_Problem to work on_
Set down exactly the lines in the records below that run from the line with "Home (34, 235)" to the line with "#volleyball predictions (654, 1332)", inclusive, and nothing more.

_Material to process_
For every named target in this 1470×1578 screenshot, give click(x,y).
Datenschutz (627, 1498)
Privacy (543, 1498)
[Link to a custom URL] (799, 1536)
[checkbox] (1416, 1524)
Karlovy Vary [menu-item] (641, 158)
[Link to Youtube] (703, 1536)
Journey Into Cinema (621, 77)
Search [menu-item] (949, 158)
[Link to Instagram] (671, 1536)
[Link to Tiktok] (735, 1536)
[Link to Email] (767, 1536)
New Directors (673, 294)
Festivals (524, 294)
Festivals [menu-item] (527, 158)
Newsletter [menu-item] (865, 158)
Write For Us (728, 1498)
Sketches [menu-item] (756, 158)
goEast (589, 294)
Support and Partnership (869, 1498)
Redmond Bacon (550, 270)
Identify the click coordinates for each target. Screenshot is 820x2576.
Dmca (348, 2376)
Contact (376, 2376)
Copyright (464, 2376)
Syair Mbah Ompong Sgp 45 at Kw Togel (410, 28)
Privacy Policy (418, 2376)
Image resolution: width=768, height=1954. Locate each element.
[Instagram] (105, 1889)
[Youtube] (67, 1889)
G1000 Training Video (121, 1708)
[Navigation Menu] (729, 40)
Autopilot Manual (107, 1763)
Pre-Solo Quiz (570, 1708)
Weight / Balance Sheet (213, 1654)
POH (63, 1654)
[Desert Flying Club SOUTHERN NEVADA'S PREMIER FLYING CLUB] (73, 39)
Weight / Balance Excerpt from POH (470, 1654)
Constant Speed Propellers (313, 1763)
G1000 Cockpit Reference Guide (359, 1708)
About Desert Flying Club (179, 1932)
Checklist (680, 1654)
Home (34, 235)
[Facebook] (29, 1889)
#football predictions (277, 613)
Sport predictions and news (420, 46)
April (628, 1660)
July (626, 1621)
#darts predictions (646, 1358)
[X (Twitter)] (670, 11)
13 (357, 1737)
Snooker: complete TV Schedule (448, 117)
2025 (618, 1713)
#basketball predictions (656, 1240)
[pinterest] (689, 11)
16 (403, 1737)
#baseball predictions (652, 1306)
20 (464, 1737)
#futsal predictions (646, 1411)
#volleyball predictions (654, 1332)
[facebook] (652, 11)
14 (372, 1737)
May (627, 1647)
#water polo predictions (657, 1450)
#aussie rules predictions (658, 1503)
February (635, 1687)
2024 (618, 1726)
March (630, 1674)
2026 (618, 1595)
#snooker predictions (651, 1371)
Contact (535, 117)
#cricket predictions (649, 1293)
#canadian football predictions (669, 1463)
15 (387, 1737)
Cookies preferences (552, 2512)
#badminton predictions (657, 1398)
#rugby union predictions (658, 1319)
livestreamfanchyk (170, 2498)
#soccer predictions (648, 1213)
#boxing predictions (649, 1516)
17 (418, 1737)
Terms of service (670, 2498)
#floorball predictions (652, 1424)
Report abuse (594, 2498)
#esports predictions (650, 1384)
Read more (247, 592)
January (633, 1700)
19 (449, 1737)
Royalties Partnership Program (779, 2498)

_Answer to this exercise_
Home (34, 235)
[Facebook] (29, 1889)
#football predictions (277, 613)
Sport predictions and news (420, 46)
April (628, 1660)
July (626, 1621)
#darts predictions (646, 1358)
[X (Twitter)] (670, 11)
13 (357, 1737)
Snooker: complete TV Schedule (448, 117)
2025 (618, 1713)
#basketball predictions (656, 1240)
[pinterest] (689, 11)
16 (403, 1737)
#baseball predictions (652, 1306)
20 (464, 1737)
#futsal predictions (646, 1411)
#volleyball predictions (654, 1332)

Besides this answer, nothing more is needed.